Relakanlah aku sebagai kekasihmu, tapi terimalah aku sebagai kakakmu. Sayangi aku selayaknya kau menyayangi kakakmu. Jangan bersedih adikku. Terimalah ini semua dengan lapang. Mungkin kita memang bukan jodoh. Kita ditakdirkan untuk menjadi saudara, bukan sepasang kekasih. Tersenyum dan berbahagialah untuk kebahagiaan orang tua kita dan juga kebahagiaanku. Sesungguhnya tak ada yang lebih membahagiakan lagi selain melihat orang yang kita sayangi tersenyum bahagia.
Adikku sayang, percayalah bahwa bersamamu adalah hal terindah yang pernah aku terima dalam hidupku. Percayalah bahwa aku sangat menyayangimu. Percayalah bahwa cinta datang dalam bentuk apa saja. Percayalah karena kau hanya butuh rasa percaya itu…

Aku menangis membaca surat itu seolah-olah aku ikut merasakan apa yang gadis itu rasakan. Angin membelaiku lembut dan membisikkan kata-kata penghibur.
“Tapi aku juga mencintainya. Aku tak sanggup melihatnya menderita,” isakku pada burung-burung.
“Percayalah ia akan bahagia,” ucap burung-burung.
“Aku sangat mencintainya…” isakku lagi.
“Percayalah ia juga mencintaimu,” bisik angin.
“Bagaimana mungkin? Ia seorang manusia dan aku hanyalah pohon,” ucapku sedih.
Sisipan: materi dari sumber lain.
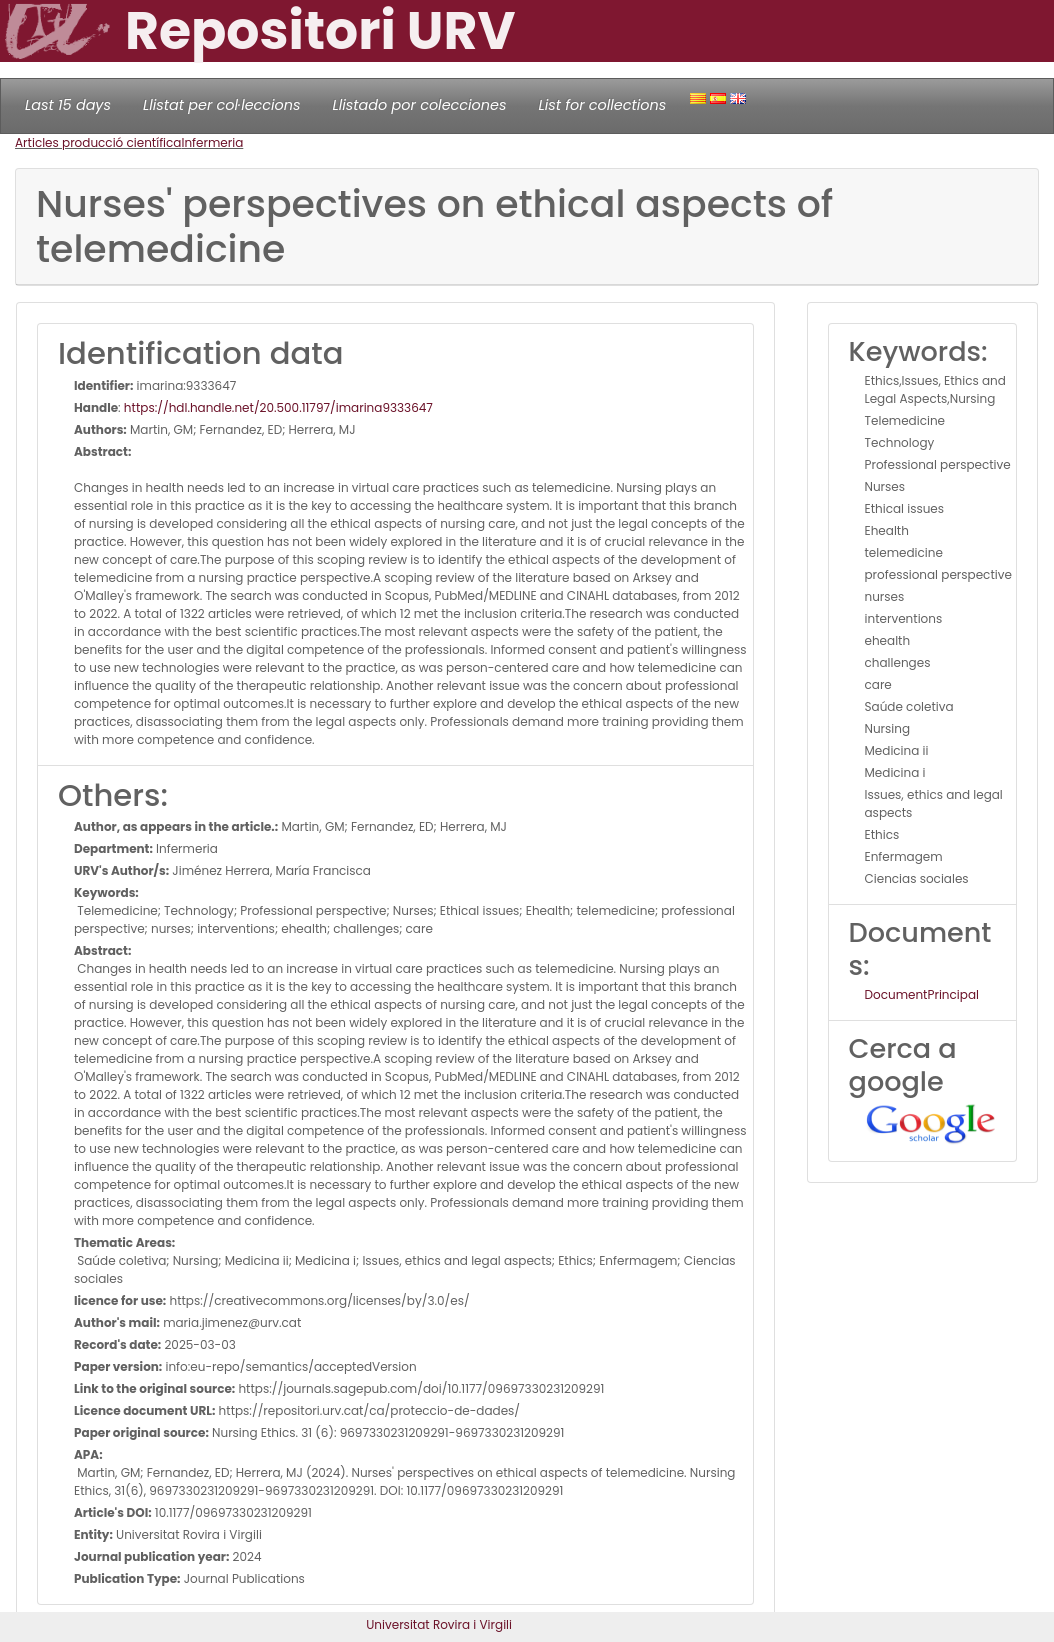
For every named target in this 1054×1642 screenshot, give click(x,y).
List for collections (602, 105)
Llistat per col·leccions (222, 105)
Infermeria (212, 142)
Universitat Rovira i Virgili (439, 1624)
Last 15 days (68, 105)
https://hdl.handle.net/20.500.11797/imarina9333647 (278, 407)
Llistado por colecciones (420, 105)
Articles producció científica (98, 142)
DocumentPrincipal (922, 994)
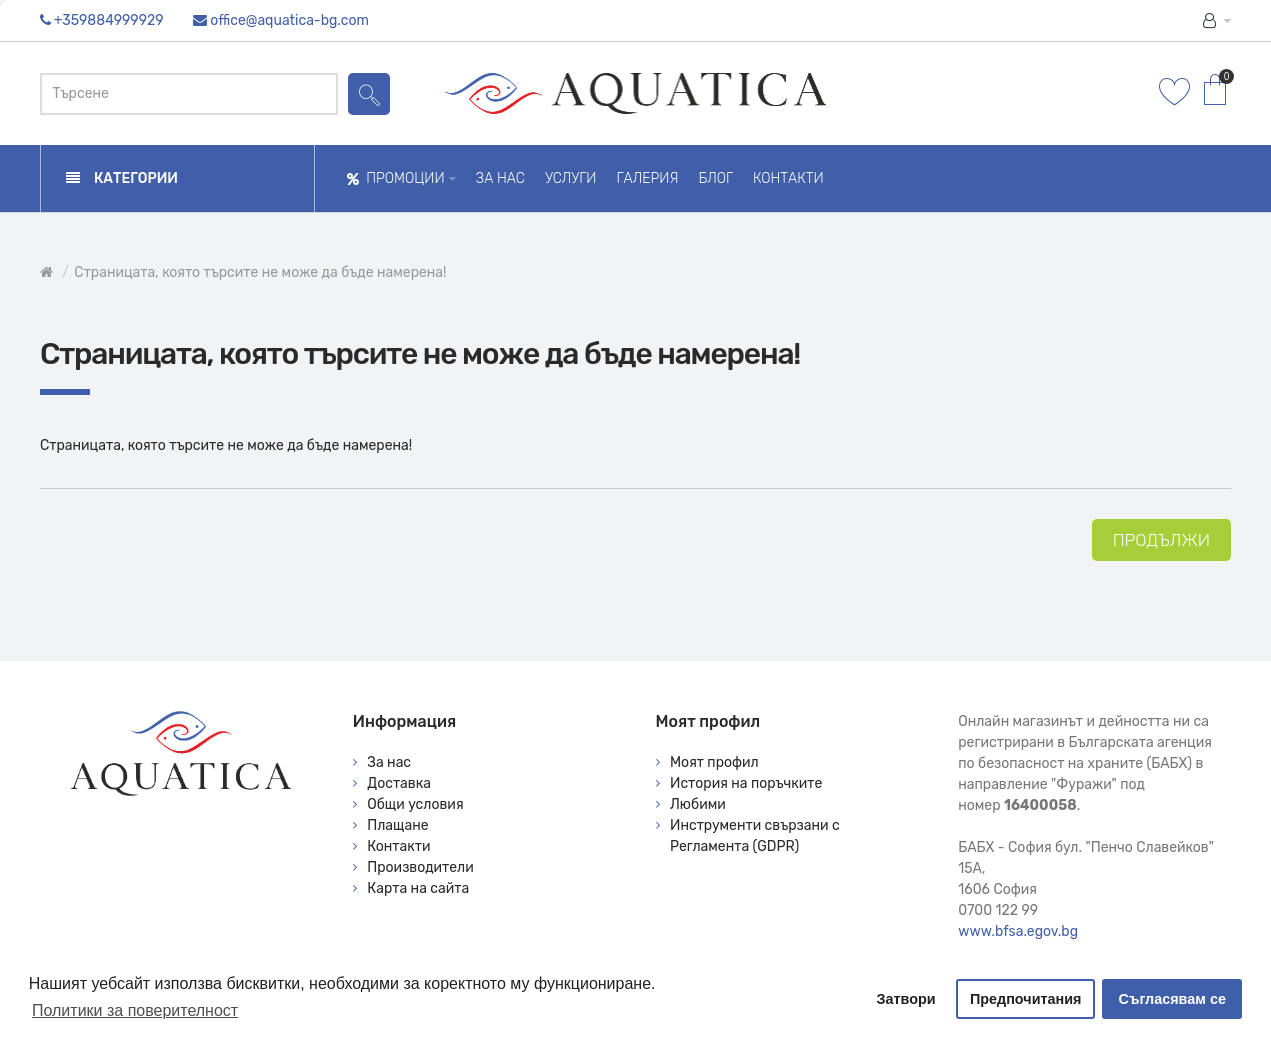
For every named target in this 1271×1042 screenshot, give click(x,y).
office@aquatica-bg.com (289, 20)
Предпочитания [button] (1026, 999)
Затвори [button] (906, 999)
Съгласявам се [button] (1172, 999)
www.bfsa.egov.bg (1018, 931)
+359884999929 (109, 20)
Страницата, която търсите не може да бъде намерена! (260, 272)
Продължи (1161, 540)
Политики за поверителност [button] (135, 1010)
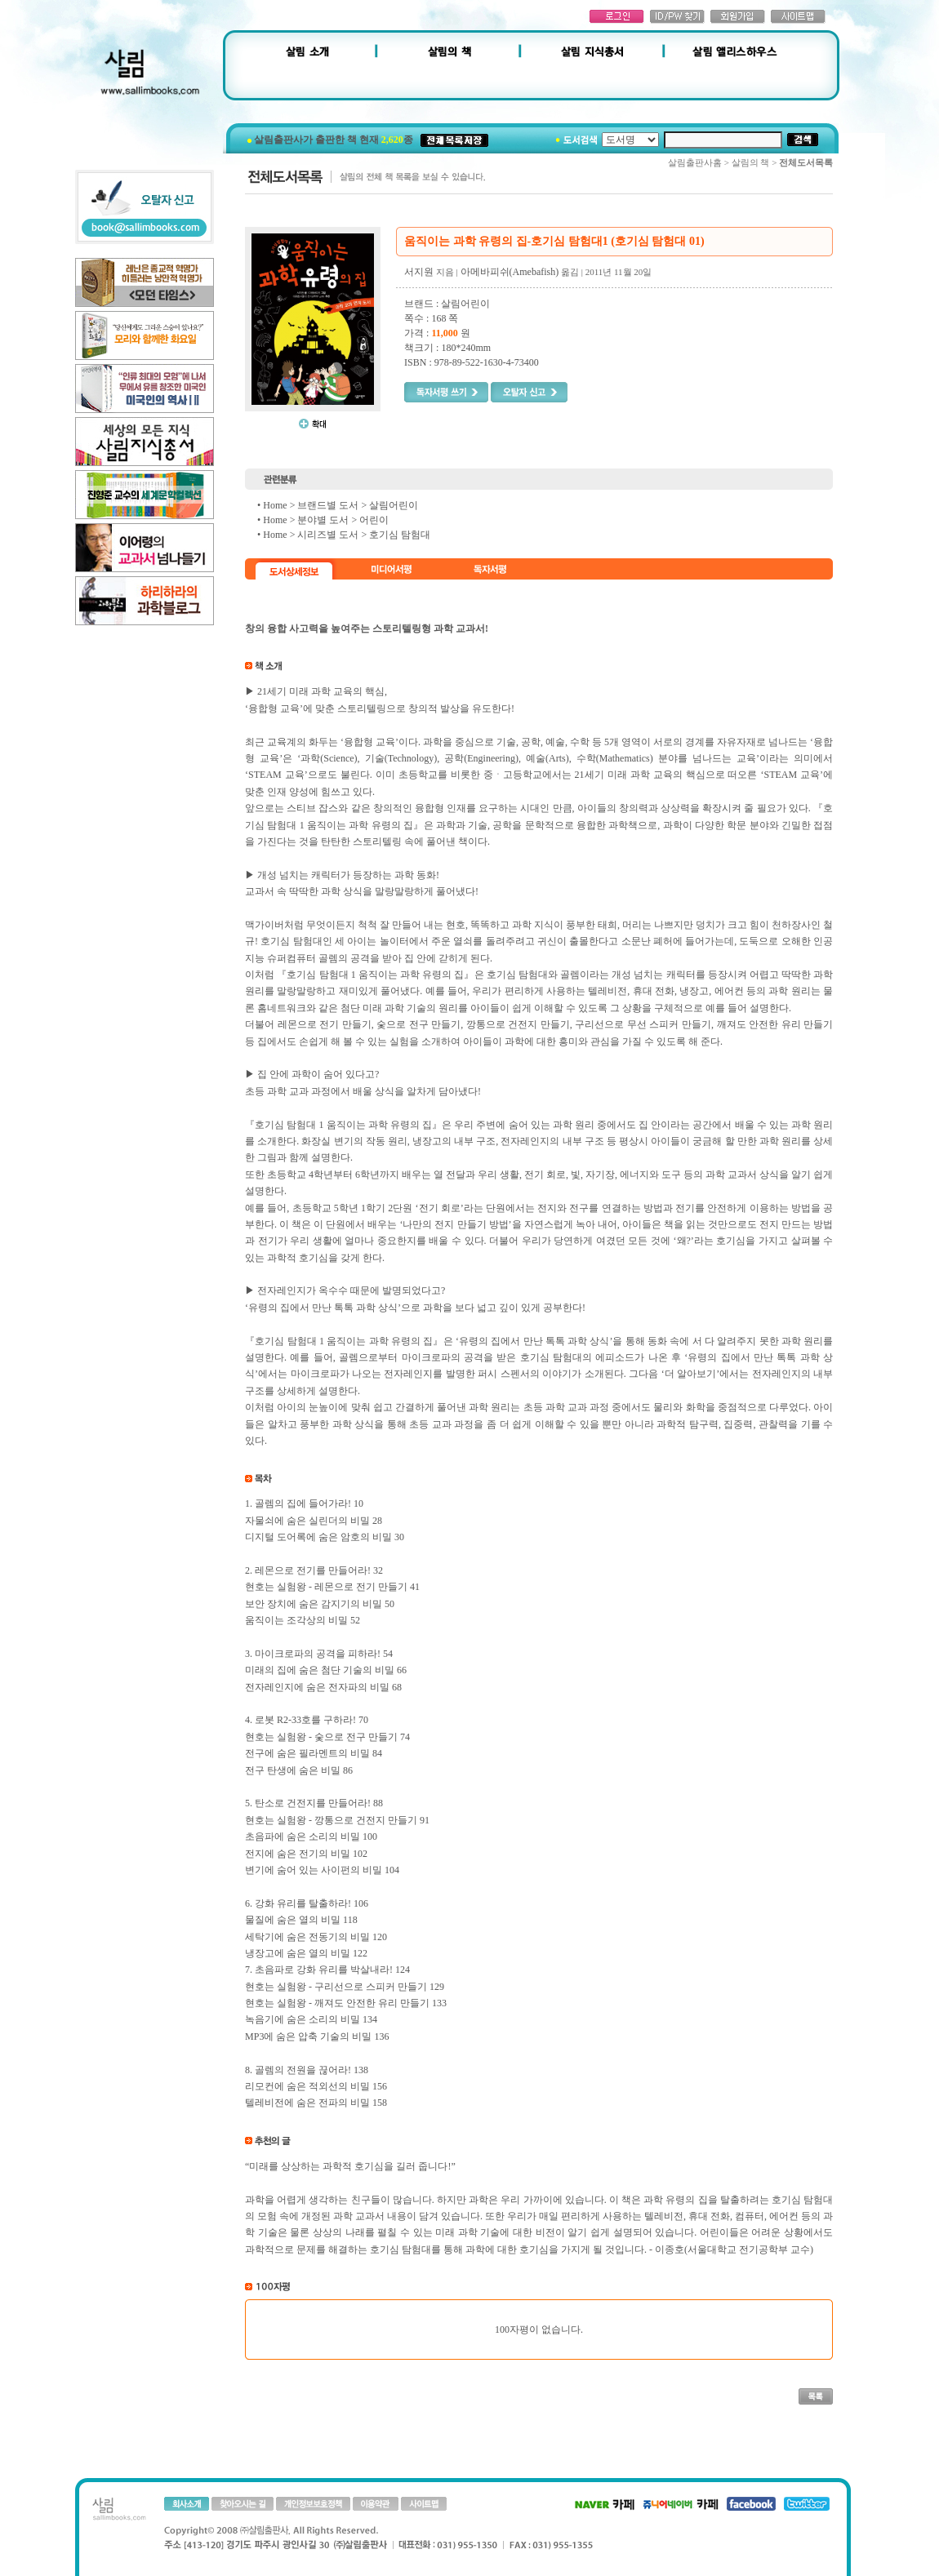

“Ia selalu menjagamu. Ia selalu merawatmu. Bukankah itu cinta? Ia juga mencintaimu. Ingatlah anakku, cinta bisa datang dalam bentuk apa saja. Ia tidak pernah meninggalkan kita,” ucap angin bijaksana.
Apa yang dikataknnya benar. Aku pun tersenyum dan berhenti menangis. Ya, cinta selalu ada dan ia datang dalam bentuk apa saja. Andai saja semua manusia menyadari hal itu. Aku yakin dunia ini akan selalu terjaga keindahannya.